„Im Namen meiner Fraktion möchte ich Landtagspräsidentin Muhterem Aras meinen Dank dafür aussprechen, dass Sie das ursprünglich auf Initiative der AfD-Fraktion initiierte Gespräch mit mir sowie den beiden Fraktionsvorstandskollegen Anton Baron und Emil Sänze ermöglichte, auch wenn wir uns dieses Gespräch deutlich früher gewünscht hätten.
Bei der in angenehmer Atmosphäre geführten Unterredung machten beide Seiten deutlich, dass sie sich der Verantwortung gegenüber dem Parlament und den Bürgern bewusst sind und diese Grundhaltung die oberste Prämisse für das gemeinsame Handeln darstellt.

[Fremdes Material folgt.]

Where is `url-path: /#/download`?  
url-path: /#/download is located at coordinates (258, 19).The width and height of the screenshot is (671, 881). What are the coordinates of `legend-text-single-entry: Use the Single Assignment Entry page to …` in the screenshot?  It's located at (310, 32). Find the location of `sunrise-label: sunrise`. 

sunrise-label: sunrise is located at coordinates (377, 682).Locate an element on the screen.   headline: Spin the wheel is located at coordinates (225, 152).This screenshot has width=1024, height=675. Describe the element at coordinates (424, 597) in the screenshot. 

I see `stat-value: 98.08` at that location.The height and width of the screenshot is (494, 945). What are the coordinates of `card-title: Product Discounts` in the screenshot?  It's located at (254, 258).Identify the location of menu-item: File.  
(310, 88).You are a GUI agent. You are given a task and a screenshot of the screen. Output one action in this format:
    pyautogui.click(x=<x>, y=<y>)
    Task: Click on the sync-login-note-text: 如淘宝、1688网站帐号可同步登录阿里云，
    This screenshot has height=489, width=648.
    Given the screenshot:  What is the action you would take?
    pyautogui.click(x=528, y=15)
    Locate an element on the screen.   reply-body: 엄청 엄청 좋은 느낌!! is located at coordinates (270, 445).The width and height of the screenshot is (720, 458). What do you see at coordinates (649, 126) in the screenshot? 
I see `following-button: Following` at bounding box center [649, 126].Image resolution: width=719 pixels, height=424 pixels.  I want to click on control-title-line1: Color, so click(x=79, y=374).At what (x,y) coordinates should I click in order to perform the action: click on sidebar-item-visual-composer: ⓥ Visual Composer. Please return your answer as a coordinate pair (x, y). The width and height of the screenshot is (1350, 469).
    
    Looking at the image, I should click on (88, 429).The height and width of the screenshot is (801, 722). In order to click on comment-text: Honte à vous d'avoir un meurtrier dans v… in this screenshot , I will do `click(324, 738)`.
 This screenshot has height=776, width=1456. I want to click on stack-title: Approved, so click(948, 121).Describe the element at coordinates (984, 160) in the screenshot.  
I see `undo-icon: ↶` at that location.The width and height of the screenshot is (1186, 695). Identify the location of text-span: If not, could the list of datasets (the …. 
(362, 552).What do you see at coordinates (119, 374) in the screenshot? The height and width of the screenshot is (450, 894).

Im Verlauf des etwa einstündigen Gesprächs in den Räumen der Landtagspräsidentin ging Muhterem Aras auf alle von der AfD-Fraktion offengelegten Kritikpunkte ein und legte ihre Sicht auf die Vorhalte dar. Die Landtagspräsidentin betonte, dass sie ihr Amt unparteiisch ausgeübt habe und auch zukünftig ausüben werde.
In einem wesentlichen Kritikpunkt der AfD-Fraktion, und zwar der Nichteinberufung einer von der AfD geforderten Sondersitzung zu den Verletzungen der Neutralitätspflicht der Landtagspräsidentin in den Sommermonaten, konnte hingegen keine Übereinstimmung erreicht werden. Die Geschäftsordnung des Landtags ist in diesem Punkt zu generell formuliert und ermöglicht offensichtlich verschiedene Interpretationsmöglichkeiten. Der Vorstand der AfD-Fraktion wird sich daher in der kommenden Sitzung am Montag, 22. Oktober 2018, darüber austauschen, ob sie eine Klarstellung über das Landesverfassungsgericht anstrebt.